Invierno de 1460
Y tengo razón en esto, y mi esposo, a pesar de que es mi esposo y está por encima de mí, se equivoca. Queda demostrado en Navidad, cuando el duque de York, que se supone que es tan inteligente, tan sagaz en la batalla, cae prisionero frente a los muros de su propio castillo de Sandal, junto con una pequeña escolta, entre la que se encuentra su hijo Edmundo, conde de Rutland. Tanto York como su hijo son brutalmente ajusticiados por nuestras fuerzas. ¡Ahí queda el hombre que iba a ser rey y a reclamar la línea de sucesión real!
El ejército de la reina se apodera de su cadáver mutilado y se mofa de él. Los soldados lo decapitan y clavan la cabeza, tocada con una corona de papel, en las puertas de York para que pueda contemplar su reino antes de que los cuervos y las aves de rapiña le arranquen los ojos. Ha tenido la muerte de un traidor, y con él mueren las esperanzas de su casa, porque ¿quién les queda? Su gran aliado, el conde de Warwick, sólo tiene hijas inútiles, y los tres varones de York —Eduardo, Jorge y Ricardo— son demasiado jóvenes como para conducir un ejército por sí solos.

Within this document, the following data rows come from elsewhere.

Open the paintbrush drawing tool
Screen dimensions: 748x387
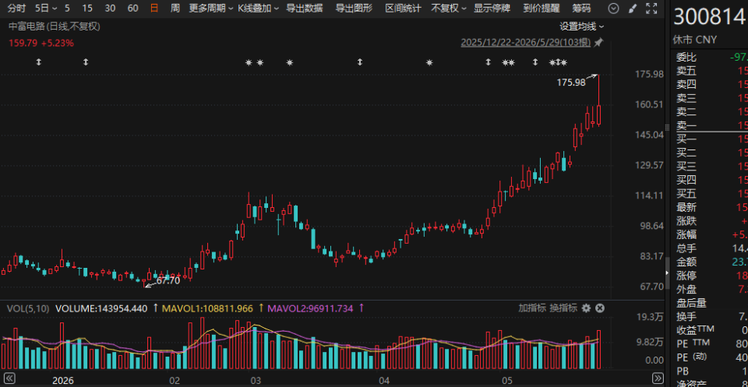(633, 8)
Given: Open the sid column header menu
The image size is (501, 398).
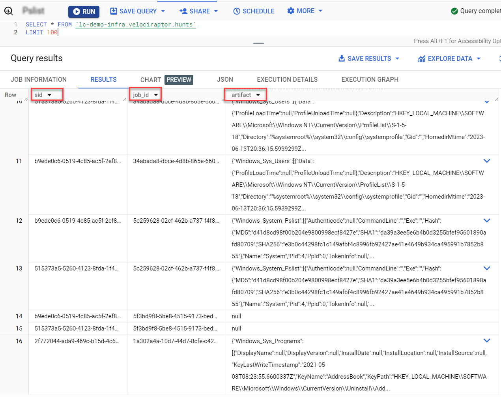Looking at the screenshot, I should (49, 95).
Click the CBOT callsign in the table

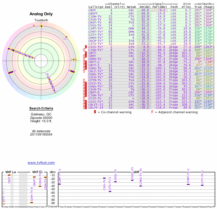[92, 10]
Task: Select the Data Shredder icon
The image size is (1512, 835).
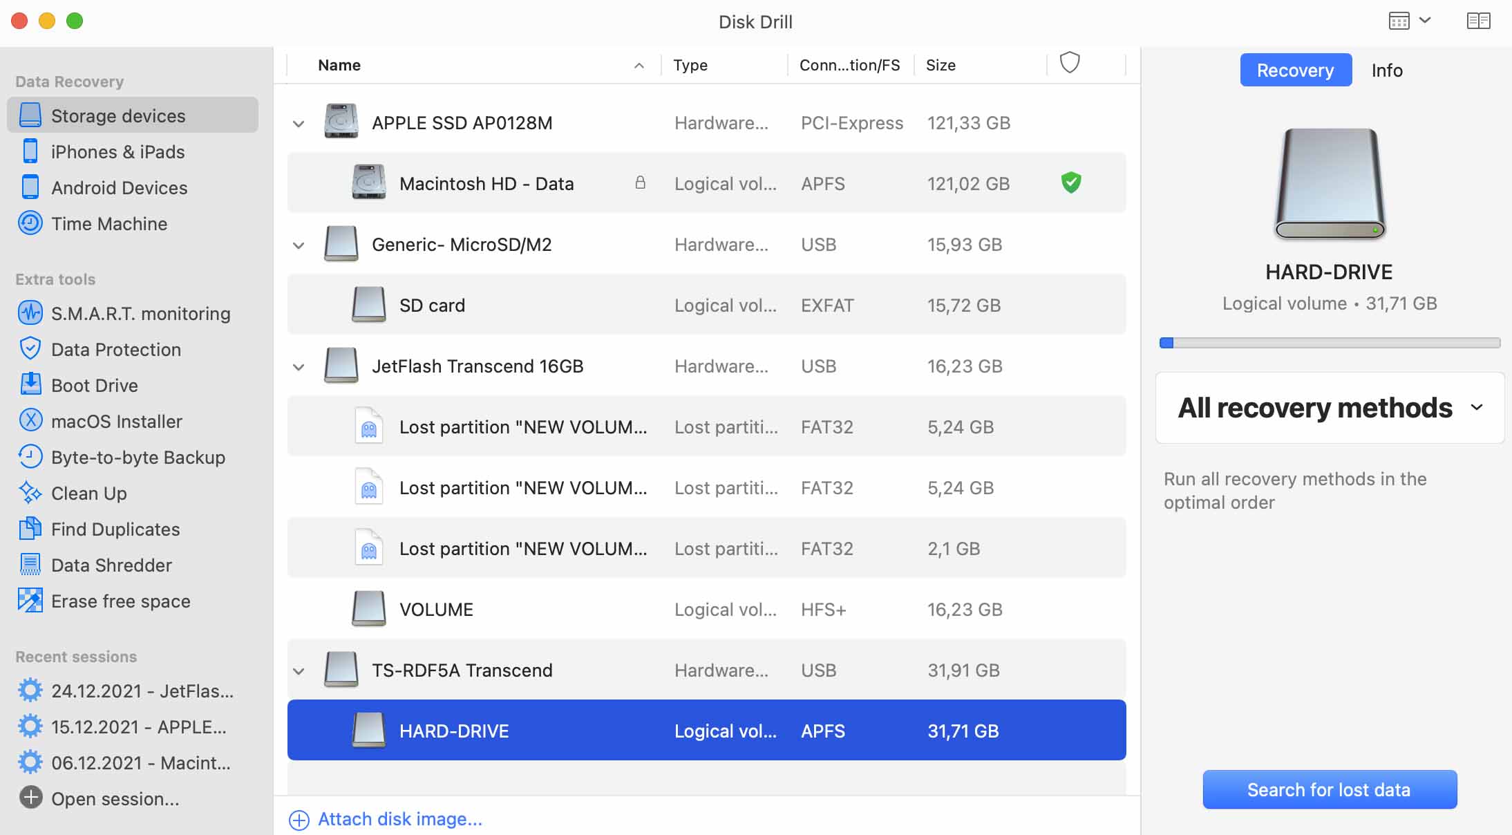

No muestro mi alegría delante de mi esposo, pues hemos acordado vivir juntos en paz y estamos celebrando la Navidad con nuestros arrendatarios y nuestros criados como si el mundo no estuviera temblando de incertidumbre. No hablamos de la división del reino y, aunque él recibe cartas de comerciantes y mercaderes de Londres, no me cuenta las nuevas que traen ni me dice que su familia lo insta constantemente a que vengue la muerte de su padre. Él, pese a que sabe que Jasper me escribe desde Gales, no me pregunta por el castillo de Denbigh, del que acaba de apoderarse, ni por el valiente modo en que se ha hecho con él.
Le envío a mi hijo Enrique, como regalo de Navidad, un carro de juguete con las ruedas de madera para que pueda tirar de él. Mi esposo me entrega un chelín que he de mandarle para que compre chucherías en las ferias. Yo, a cambio, le doy una moneda de plata para que se la haga llegar al pequeño duque de Buckingham, Henry Stafford. No hablamos ni de la guerra ni de que la reina se dirige hacia el sur a la cabeza de cinco mil peligrosos escoceses asesinos, manchados con la sangre del York rebelde como ávidos cazadores; tampoco mencionamos mi convencimiento de que nuestra casa ha vuelto a triunfar y de que el año que viene alcanzará la victoria, tal como ha de ser, porque contamos con la bendición de Dios.